• [Click-target data]
___

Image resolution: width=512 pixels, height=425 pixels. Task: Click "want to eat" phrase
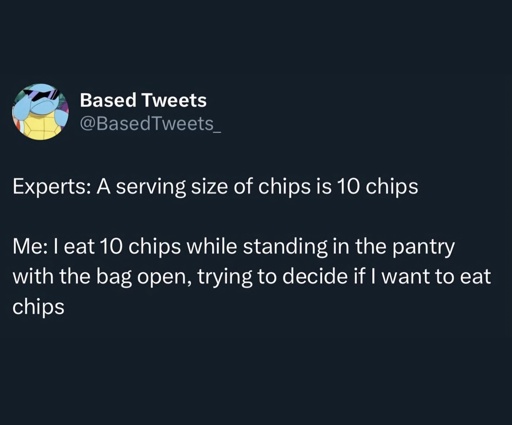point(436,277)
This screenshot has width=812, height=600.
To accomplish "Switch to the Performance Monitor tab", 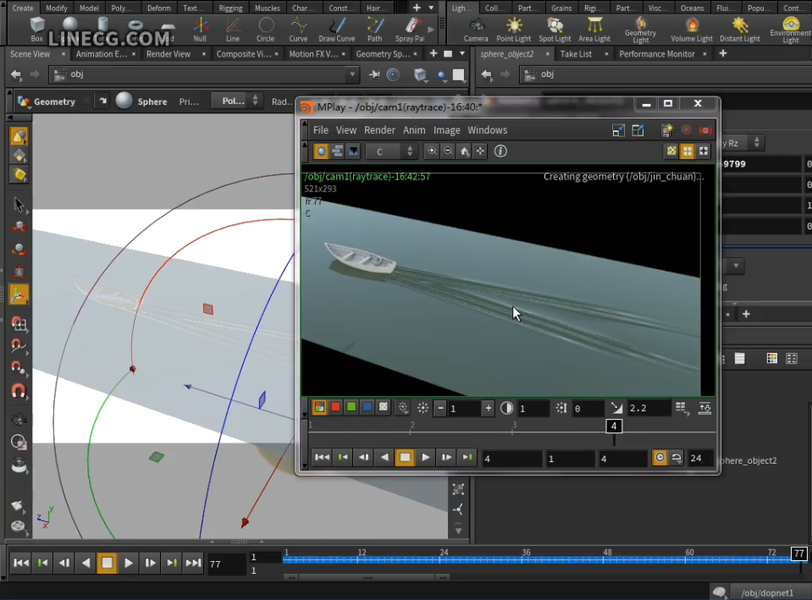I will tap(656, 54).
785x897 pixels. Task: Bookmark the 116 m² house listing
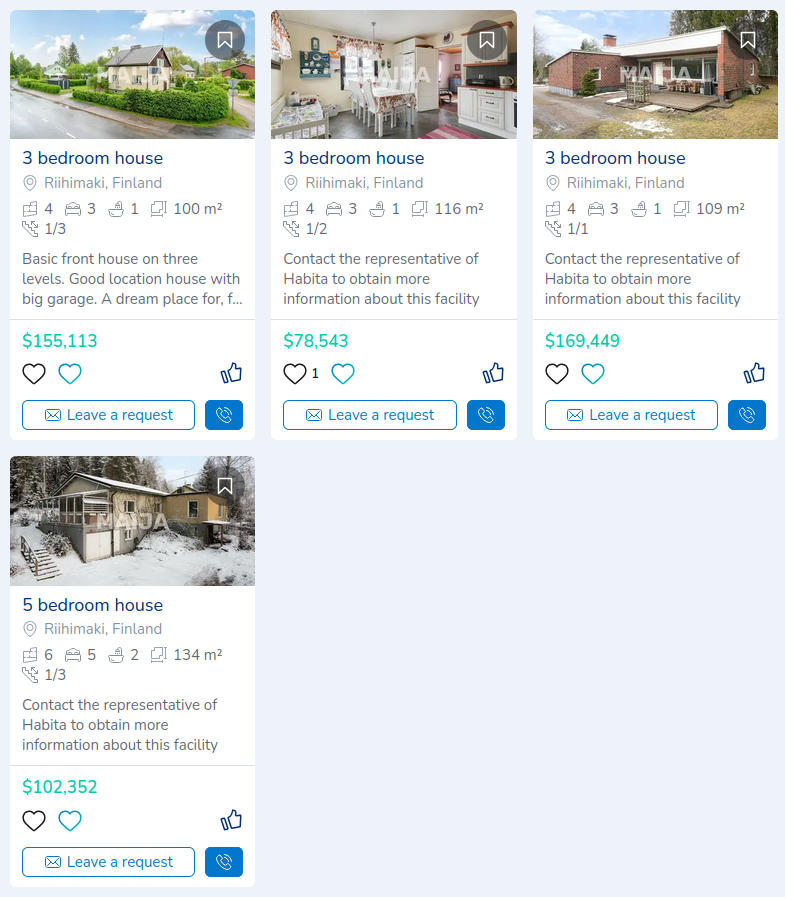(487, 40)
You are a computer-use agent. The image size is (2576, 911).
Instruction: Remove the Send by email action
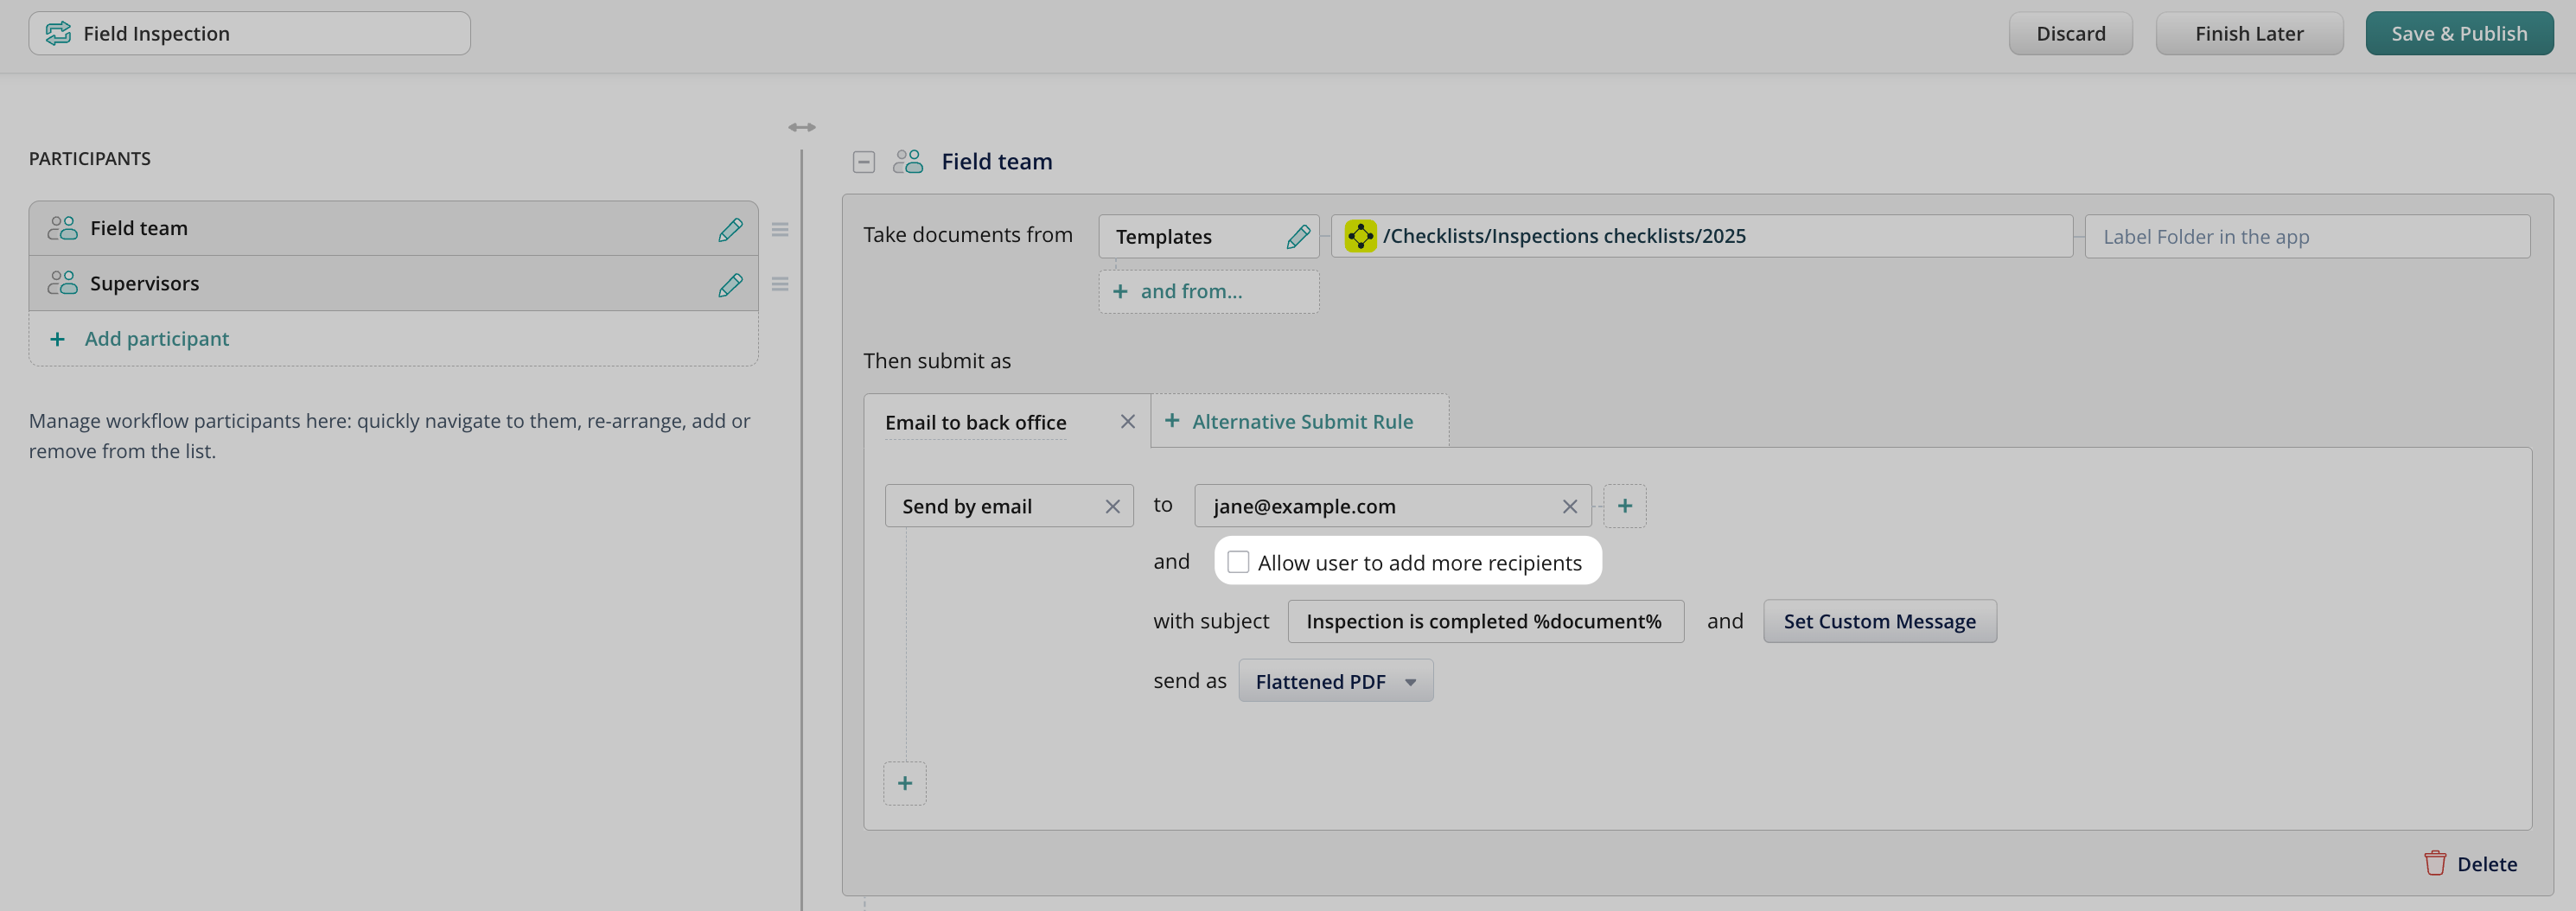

___

• [EXERCISE PROMPT] Pull out each line of the data that includes the word "pixels", and list those lines.

• [WRITTEN ANSWER]
Image resolution: width=512 pixels, height=425 pixels. Task: Click "want to eat" phrase
785x897 pixels. Task: Bookmark the 116 m² house listing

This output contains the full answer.